Finland’s electoral system is, to an outsider, of mind-boggling complexity. The Helsinki district sends 22 members to the 200-member, single-chamber national parliament. Each party’s share of that total is proportional to the total votes cast for all its individual members.

The four major parties in Finland can each expect to send between four and six members to the national assembly from the Helsinki district. But which four or six? In Australia, party power brokers decide who tops the list of senatorial candidates, and who gets relegated to an unwinnable place on the list. In Finland, that’s decided by the number of votes each individual candidate garners.

The Finnish voter is faced with more than 50 candidates in any one district. There’s a list posted in every polling booth, where each candidate is assigned a number. You write one number, and only one, on the ballot paper. You are choosing, with that one vote, which party you prefer, and which candidate you want that party to send to the Parliament.

Even if the article does not say “open list”, it is a good (and too rare) example of a news piece at least acknowledging the different process of voting.
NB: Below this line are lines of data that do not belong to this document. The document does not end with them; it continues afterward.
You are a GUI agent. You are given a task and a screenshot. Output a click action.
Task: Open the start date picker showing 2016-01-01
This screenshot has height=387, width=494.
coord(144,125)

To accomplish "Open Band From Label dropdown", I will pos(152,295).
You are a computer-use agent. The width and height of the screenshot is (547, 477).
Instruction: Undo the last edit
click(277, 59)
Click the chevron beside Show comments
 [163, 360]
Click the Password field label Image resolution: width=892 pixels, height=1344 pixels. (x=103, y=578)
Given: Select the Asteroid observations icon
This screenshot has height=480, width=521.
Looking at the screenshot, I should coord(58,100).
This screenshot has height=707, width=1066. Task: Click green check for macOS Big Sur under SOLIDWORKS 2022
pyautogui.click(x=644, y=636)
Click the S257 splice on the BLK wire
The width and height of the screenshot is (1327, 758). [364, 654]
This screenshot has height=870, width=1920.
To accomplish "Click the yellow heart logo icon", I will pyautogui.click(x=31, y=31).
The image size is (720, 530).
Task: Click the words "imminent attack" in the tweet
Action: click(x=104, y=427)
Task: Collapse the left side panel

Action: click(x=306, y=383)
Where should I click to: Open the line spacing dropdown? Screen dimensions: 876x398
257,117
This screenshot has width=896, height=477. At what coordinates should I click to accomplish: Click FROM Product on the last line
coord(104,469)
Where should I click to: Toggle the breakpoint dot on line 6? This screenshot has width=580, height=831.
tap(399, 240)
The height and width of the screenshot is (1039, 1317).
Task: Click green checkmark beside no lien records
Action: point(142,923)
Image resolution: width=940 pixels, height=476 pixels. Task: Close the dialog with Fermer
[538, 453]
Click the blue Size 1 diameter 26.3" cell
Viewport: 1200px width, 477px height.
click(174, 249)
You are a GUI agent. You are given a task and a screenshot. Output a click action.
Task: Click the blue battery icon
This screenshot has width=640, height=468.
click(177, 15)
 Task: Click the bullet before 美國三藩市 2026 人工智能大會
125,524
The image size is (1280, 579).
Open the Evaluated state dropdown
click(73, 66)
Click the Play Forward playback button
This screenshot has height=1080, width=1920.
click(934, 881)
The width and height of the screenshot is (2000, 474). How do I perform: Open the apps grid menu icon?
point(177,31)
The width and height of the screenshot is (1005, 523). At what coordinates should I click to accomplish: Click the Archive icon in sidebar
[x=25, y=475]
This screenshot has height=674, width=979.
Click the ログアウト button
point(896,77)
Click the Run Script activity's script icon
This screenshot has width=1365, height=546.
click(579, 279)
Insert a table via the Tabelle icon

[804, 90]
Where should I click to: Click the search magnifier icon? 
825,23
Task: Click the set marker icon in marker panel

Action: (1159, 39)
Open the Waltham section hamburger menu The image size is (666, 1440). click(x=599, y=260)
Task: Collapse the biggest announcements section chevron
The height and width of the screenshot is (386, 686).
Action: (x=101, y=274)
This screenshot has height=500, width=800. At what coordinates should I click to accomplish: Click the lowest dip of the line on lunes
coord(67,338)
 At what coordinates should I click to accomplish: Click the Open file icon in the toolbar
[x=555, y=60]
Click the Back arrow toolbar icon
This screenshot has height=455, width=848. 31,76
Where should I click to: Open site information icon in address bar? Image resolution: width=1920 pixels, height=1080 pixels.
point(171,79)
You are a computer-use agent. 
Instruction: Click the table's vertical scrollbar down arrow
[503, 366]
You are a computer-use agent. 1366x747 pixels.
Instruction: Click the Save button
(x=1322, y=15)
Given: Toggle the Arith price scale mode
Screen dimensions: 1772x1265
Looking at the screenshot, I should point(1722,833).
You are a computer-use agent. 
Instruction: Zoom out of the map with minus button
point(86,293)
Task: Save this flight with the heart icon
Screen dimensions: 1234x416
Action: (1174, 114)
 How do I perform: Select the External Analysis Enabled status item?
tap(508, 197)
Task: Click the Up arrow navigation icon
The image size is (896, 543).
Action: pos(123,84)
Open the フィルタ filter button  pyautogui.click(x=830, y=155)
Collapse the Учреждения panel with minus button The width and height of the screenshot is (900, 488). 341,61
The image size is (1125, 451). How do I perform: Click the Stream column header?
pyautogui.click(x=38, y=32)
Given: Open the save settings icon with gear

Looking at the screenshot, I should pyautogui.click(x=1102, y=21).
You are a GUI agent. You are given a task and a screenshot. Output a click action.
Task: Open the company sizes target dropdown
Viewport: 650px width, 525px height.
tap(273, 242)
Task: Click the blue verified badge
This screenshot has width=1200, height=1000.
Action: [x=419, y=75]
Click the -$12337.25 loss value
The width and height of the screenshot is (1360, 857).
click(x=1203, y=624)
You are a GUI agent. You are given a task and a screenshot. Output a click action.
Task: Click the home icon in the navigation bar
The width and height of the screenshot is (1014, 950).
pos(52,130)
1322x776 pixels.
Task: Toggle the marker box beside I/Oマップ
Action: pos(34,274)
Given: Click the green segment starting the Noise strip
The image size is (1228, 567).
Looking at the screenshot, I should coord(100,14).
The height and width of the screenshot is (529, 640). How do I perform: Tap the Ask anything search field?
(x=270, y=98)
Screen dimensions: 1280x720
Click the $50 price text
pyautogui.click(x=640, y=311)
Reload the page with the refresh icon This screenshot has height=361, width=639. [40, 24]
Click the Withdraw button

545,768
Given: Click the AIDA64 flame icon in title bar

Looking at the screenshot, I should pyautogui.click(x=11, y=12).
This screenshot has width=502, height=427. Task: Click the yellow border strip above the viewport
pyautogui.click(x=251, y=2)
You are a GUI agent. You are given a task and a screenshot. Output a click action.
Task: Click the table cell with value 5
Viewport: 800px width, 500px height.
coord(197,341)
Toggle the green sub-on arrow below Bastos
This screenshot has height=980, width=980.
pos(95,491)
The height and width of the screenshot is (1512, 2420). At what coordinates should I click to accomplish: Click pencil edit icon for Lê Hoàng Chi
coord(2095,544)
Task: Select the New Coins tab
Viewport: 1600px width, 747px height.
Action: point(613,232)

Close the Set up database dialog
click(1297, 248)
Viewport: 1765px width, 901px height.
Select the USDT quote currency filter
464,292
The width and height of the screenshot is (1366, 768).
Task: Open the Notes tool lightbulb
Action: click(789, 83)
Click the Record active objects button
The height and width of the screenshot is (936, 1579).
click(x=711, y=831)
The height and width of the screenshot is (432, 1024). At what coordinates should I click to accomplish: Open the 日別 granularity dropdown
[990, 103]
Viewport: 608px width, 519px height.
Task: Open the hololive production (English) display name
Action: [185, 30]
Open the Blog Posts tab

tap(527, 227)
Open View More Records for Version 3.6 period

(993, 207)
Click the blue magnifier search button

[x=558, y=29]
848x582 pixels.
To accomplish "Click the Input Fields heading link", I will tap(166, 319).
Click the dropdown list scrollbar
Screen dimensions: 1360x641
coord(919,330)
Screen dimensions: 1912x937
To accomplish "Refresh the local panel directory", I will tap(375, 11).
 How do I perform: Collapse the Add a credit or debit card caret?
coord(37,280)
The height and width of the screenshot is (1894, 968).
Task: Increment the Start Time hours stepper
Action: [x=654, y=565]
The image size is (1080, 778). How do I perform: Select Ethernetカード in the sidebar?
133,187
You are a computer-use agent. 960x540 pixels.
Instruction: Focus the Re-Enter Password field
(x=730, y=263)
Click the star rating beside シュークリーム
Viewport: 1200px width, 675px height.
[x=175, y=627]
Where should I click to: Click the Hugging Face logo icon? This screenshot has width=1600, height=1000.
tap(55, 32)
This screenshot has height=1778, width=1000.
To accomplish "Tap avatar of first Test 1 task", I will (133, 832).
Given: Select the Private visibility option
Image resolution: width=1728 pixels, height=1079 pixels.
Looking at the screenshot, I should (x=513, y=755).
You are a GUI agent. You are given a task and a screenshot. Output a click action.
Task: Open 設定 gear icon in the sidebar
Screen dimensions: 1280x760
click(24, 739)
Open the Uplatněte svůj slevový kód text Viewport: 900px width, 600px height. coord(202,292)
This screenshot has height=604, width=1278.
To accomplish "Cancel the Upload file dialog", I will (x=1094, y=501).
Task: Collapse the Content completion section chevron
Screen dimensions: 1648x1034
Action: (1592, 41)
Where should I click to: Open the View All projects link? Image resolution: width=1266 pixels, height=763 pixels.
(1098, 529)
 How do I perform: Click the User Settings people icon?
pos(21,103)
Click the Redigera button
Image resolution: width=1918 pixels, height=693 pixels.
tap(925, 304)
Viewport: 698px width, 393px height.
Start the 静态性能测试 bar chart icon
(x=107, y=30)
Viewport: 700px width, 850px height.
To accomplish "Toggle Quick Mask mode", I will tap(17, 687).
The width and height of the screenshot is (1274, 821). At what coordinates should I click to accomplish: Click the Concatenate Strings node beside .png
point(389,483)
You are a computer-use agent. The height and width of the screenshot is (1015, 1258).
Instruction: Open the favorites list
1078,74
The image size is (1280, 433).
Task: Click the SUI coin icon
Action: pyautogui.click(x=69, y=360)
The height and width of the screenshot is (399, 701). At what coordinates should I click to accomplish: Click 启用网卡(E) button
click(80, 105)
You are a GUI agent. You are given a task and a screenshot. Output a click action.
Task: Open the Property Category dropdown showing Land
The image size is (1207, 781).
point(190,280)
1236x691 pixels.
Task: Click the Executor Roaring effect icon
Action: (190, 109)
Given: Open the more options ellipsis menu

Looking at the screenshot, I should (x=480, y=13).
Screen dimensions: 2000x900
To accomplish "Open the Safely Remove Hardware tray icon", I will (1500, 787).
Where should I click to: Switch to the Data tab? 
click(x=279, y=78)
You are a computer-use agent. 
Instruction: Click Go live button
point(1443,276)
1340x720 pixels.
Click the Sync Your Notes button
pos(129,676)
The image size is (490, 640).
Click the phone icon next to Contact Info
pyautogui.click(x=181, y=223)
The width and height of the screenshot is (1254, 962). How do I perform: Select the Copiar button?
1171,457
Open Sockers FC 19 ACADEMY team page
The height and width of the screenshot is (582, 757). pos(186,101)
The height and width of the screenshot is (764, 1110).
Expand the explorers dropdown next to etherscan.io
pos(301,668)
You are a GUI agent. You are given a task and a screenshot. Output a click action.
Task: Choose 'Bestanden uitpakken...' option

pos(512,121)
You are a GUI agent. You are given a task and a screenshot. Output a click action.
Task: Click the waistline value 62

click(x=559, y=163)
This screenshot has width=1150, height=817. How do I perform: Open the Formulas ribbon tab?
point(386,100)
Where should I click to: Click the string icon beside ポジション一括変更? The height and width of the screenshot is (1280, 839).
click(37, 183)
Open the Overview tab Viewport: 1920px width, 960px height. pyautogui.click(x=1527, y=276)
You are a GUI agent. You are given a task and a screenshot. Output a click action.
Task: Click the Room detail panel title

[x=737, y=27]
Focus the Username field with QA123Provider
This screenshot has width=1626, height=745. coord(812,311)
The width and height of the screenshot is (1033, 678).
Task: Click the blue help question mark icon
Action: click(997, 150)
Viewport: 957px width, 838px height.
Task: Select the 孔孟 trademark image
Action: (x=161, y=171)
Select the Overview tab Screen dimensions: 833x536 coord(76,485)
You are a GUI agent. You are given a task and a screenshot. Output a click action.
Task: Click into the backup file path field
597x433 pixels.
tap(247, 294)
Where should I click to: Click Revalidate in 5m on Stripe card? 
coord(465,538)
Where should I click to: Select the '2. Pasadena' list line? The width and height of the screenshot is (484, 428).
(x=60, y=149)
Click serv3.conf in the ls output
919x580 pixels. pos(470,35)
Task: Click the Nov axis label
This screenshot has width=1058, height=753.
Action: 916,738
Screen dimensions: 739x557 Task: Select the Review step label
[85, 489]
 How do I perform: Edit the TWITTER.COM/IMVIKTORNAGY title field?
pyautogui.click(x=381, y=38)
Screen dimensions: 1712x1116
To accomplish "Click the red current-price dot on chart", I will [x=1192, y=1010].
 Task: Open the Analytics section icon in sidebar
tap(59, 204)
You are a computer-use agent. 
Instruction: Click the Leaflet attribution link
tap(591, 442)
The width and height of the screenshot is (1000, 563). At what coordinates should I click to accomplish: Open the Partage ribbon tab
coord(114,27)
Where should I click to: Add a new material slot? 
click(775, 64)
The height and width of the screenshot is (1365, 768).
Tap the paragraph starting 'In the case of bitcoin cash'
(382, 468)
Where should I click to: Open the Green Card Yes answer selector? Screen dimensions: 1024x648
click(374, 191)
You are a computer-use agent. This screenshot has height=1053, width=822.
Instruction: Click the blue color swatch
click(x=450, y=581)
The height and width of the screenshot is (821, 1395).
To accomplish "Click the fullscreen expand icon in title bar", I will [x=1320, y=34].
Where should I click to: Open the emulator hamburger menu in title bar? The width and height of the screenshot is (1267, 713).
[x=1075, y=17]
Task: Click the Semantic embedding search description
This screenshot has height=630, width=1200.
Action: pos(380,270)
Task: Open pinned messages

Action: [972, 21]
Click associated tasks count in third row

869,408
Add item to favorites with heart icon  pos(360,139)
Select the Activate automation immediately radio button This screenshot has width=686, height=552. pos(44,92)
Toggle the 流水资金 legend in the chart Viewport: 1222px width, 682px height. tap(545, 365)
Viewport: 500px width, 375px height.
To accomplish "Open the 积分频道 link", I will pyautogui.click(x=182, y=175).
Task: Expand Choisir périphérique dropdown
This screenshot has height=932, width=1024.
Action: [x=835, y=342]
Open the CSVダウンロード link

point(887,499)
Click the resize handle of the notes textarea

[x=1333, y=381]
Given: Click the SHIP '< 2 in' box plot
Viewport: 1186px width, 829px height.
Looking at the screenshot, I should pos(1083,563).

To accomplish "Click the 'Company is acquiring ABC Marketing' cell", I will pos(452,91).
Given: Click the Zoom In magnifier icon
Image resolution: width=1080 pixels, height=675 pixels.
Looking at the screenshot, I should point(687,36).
This election also marks the first under a somewhat revised electoral system, as Yle News notes:

A reform in electoral districts means that the 2015 elections are substantially different from those of years past – what was hitherto four constituencies have now been been merged into two separate constituencies. [Justice Ministry’s election chief Arto] Jääskeläinen estimates that counting in these new South-East Finland and Savo-Karelia constituencies will take a little more time than usual.

“Substantially different” is a bit of an overstatement, as there were fifteen districts, and only four of them are affected. The country’s mean magnitude thus increases from 13.3 to 15.4, which is hardly a major increase to what was already a quite highly proportional example of districted PR.

Of course, increasing the district magnitude for the voters in these former four is a substantial change for them. These were among the districts in which alliance lists were most common, as smaller parties would forge joint lists with larger ones to reduced wasted votes. (The parties in such alliances in low-magnnitude districts would run separately in the districts with higher magnitude.)

Yle News will carry live results after polls close at 8:00 p.m., Finnish time. They also have posted English-language interviews with the party leaders.